Dataset entries
#####

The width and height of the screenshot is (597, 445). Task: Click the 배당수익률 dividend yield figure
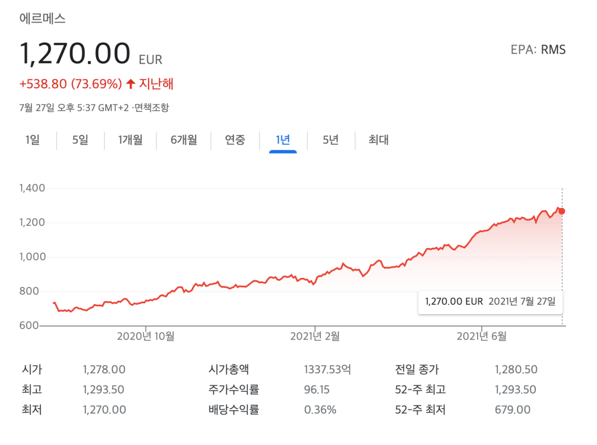[x=321, y=410]
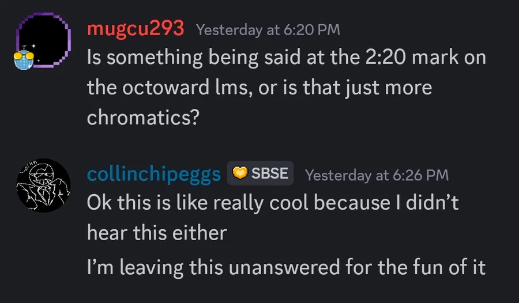This screenshot has height=303, width=519.
Task: Click the blue collinchipeggs username
Action: [153, 173]
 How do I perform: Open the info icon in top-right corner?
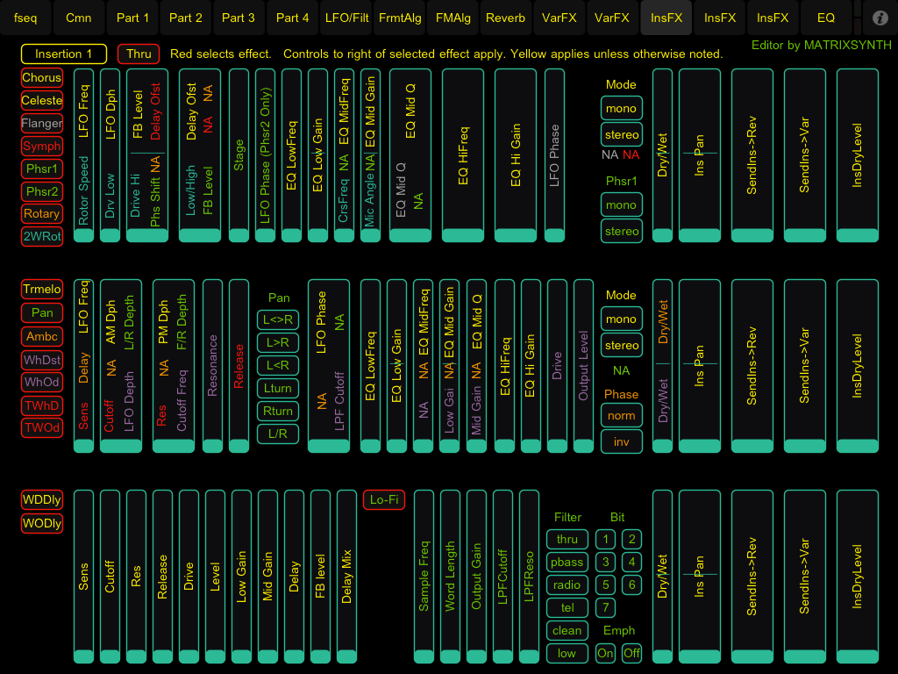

#####

Instructions to follow> Retype the data above as given, letting no picture into the copy.

Solution to this task>
The width and height of the screenshot is (597, 445). Task: Click the 배당수익률 dividend yield figure
[x=321, y=410]
This screenshot has height=303, width=519.
Task: Click the blue collinchipeggs username
Action: [153, 173]
 How do I perform: Open the info icon in top-right corner?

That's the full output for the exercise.